**** INPUT DATA

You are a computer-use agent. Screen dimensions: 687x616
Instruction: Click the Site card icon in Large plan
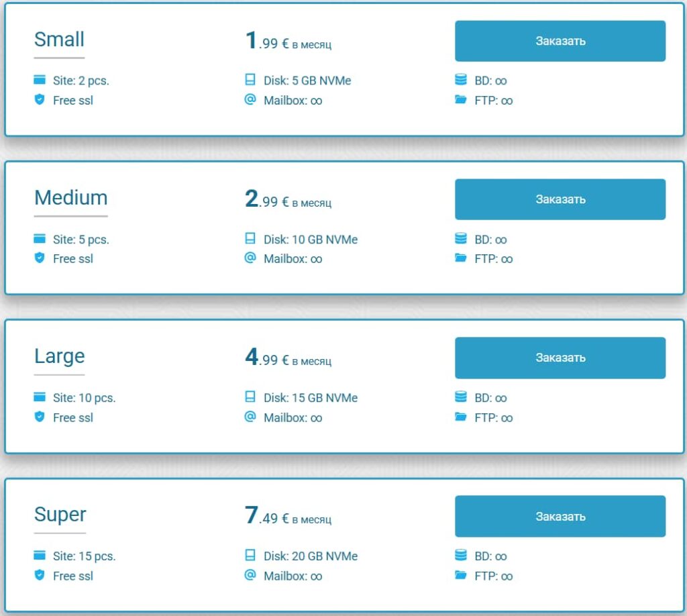[x=40, y=397]
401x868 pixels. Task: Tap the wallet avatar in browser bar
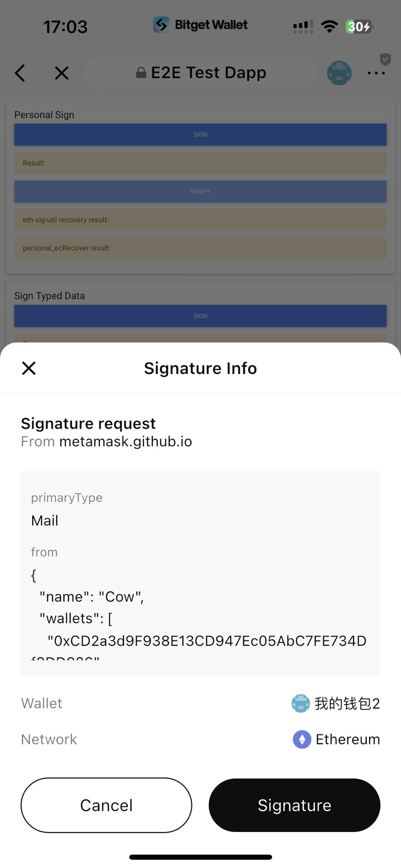[339, 73]
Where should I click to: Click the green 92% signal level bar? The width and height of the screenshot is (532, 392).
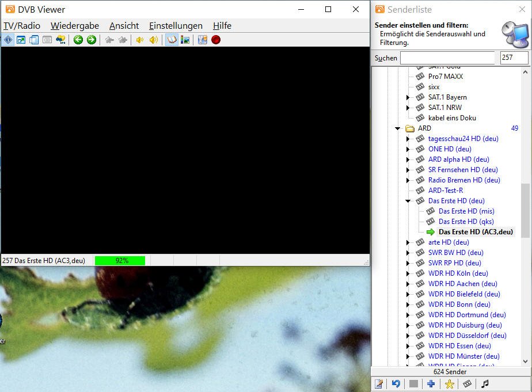point(120,261)
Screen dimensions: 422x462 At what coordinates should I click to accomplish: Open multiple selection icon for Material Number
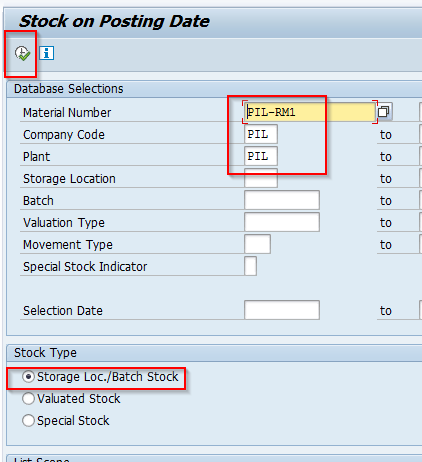pyautogui.click(x=384, y=112)
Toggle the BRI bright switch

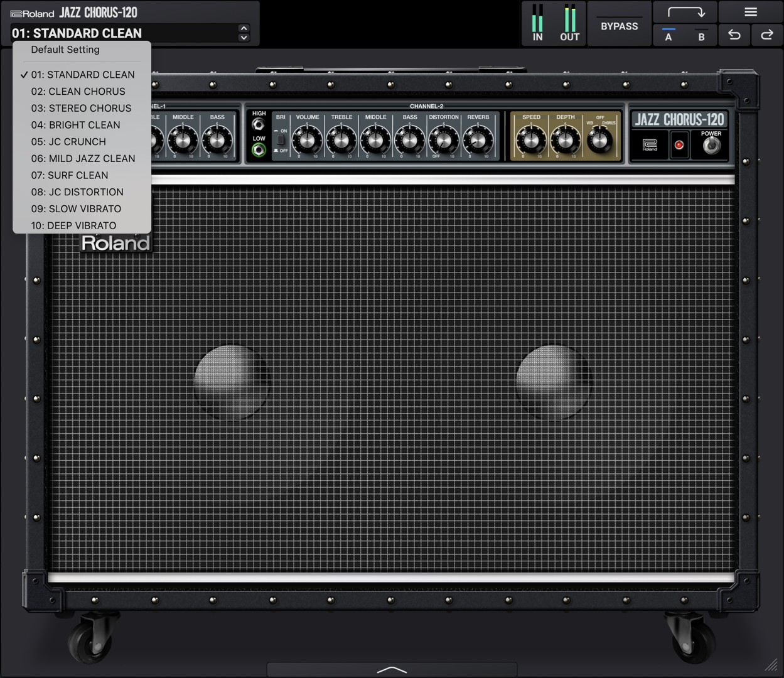tap(281, 140)
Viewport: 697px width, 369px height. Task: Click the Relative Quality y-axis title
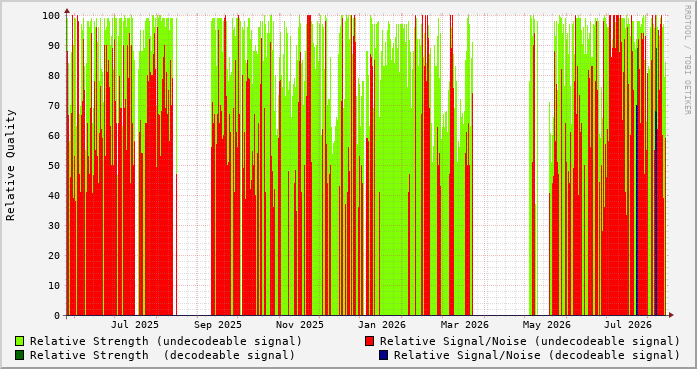11,165
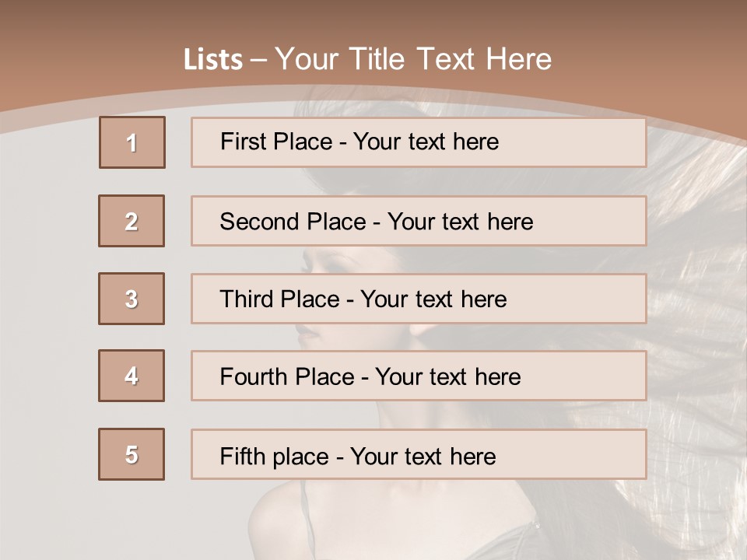The image size is (747, 560).
Task: Click the words 'First Place'
Action: 276,142
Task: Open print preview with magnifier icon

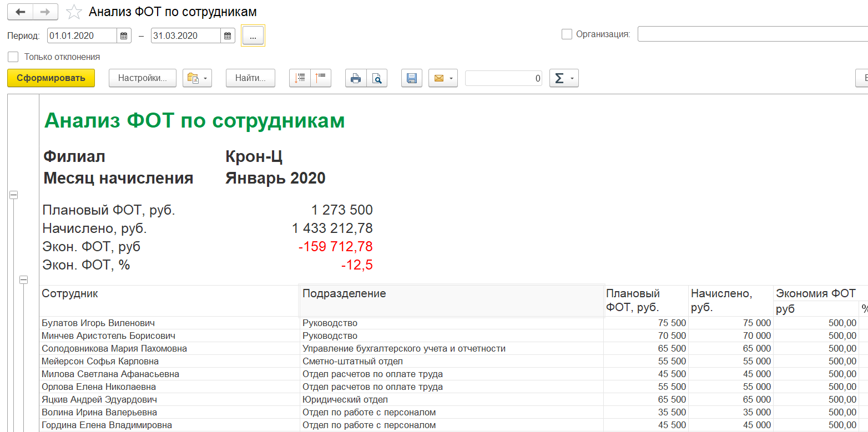Action: pyautogui.click(x=377, y=78)
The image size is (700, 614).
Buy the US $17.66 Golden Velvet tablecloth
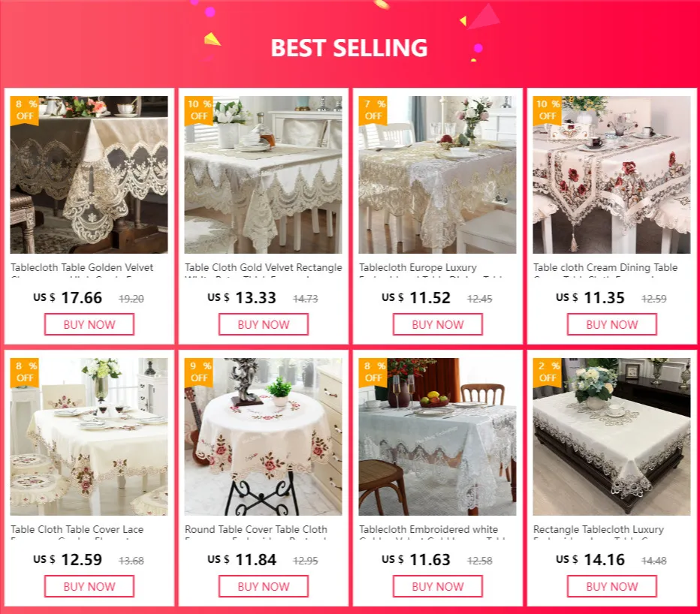pyautogui.click(x=89, y=324)
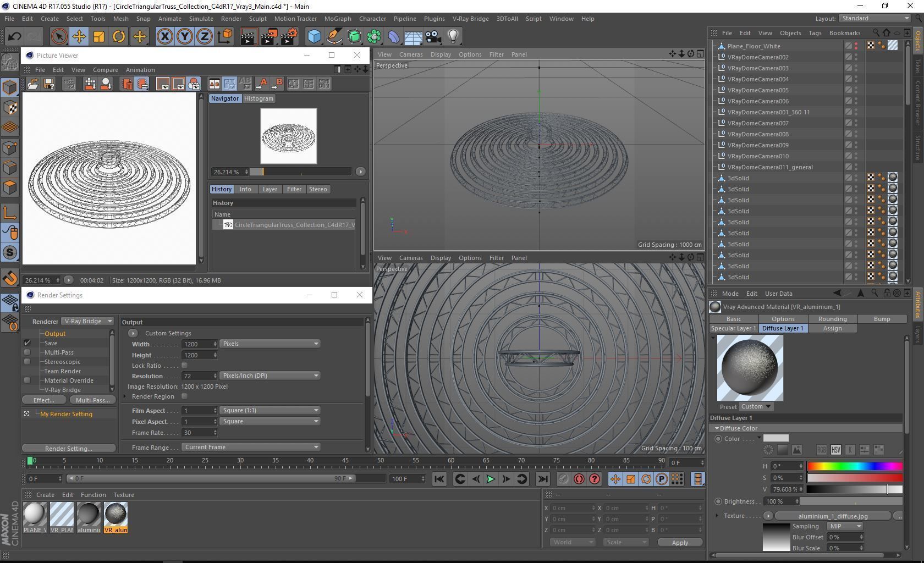Open the Frame Range dropdown

pyautogui.click(x=251, y=447)
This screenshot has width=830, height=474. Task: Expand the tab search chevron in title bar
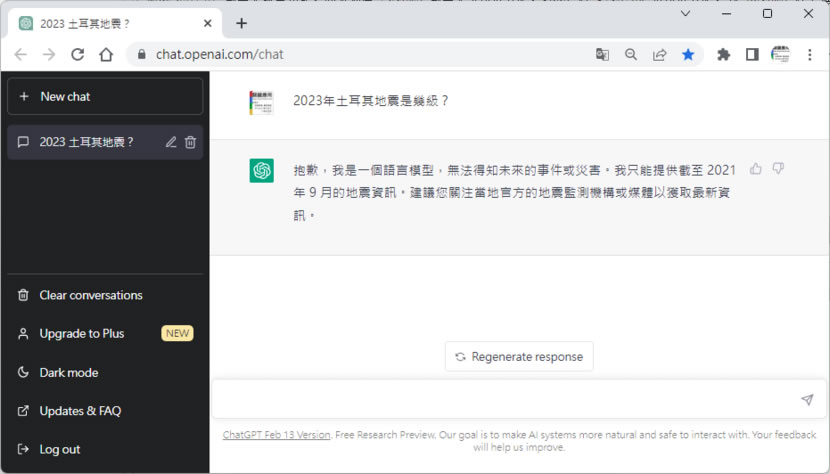pos(685,14)
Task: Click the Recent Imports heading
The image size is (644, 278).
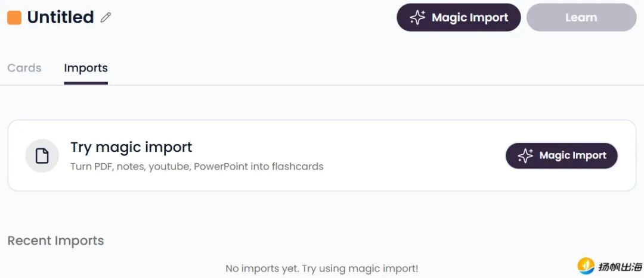Action: 55,240
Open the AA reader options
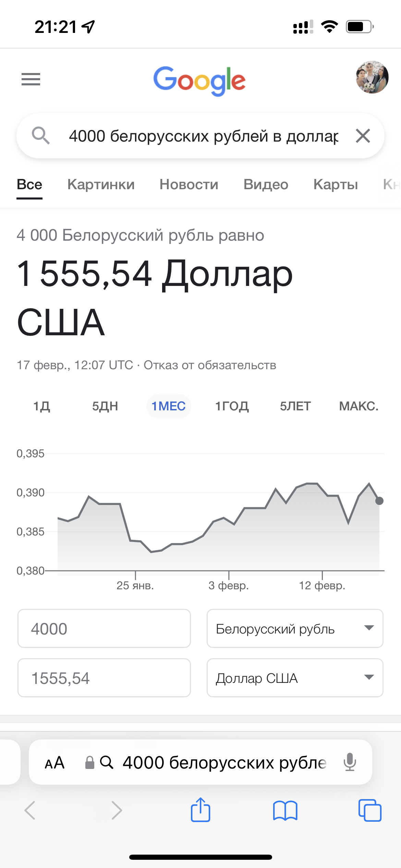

********

◆ **TASK DETAILS**
Restate the preceding entries in full, word for word, with the pictures removed.

◆ **ANSWER TO THIS EXERCISE**
You are a computer-use agent. Screen dimensions: 687x616
Instruction: Click the Site card icon in Large plan
[x=40, y=397]
401x868 pixels. Task: Tap the wallet avatar in browser bar
[339, 73]
Where should I click to: Click the green 92% signal level bar? The width and height of the screenshot is (532, 392).
point(120,261)
Screen dimensions: 422x462 At what coordinates should I click to accomplish: Open multiple selection icon for Material Number
pyautogui.click(x=384, y=112)
Toggle the BRI bright switch

tap(281, 140)
Viewport: 697px width, 369px height. Task: Click the Relative Quality y-axis title
11,165
The image size is (747, 560).
Task: Click the words 'First Place'
Action: 276,142
Task: Open print preview with magnifier icon

Action: pyautogui.click(x=377, y=78)
The image size is (700, 614).
Buy the US $17.66 Golden Velvet tablecloth
pyautogui.click(x=89, y=324)
Open the Frame Range dropdown

pyautogui.click(x=251, y=447)
This screenshot has width=830, height=474. Task: Expand the tab search chevron in title bar
pos(685,14)
Task: Click the Recent Imports heading
The image size is (644, 278).
Action: 55,240
Open the AA reader options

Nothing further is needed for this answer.